EXERCISE AIM
Only the lines below from the one containing "This screenshot has width=749, height=575." through the one containing "the NGC5055 source" belong in the answer, repeated exactly and without pictures.

MATERIAL FOR THIS EXERCISE
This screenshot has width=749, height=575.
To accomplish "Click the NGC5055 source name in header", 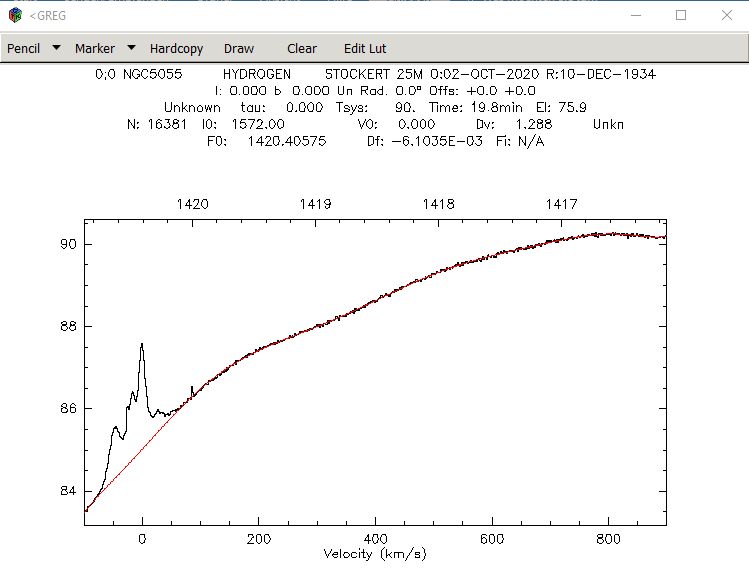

--

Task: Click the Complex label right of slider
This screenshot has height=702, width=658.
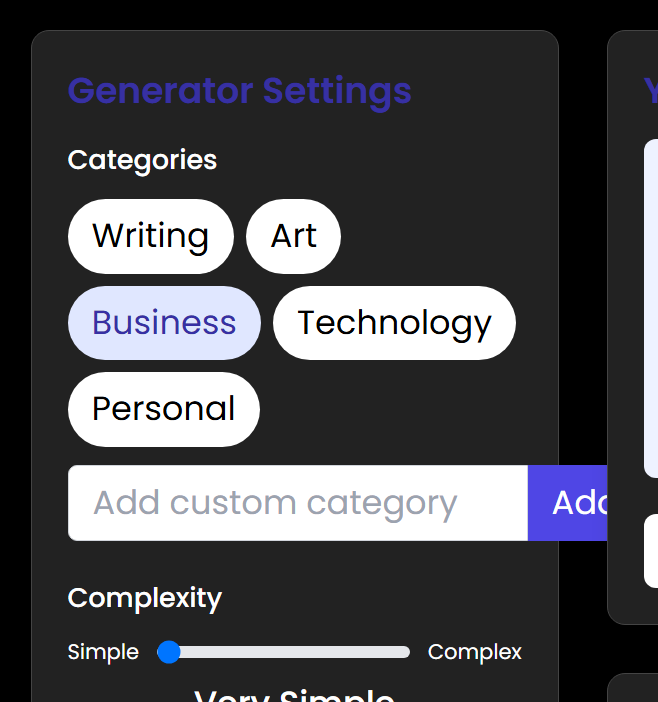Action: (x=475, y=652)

ANSWER SPACE
This screenshot has width=749, height=575.
To accomplish "Click the NGC5055 source name in header", 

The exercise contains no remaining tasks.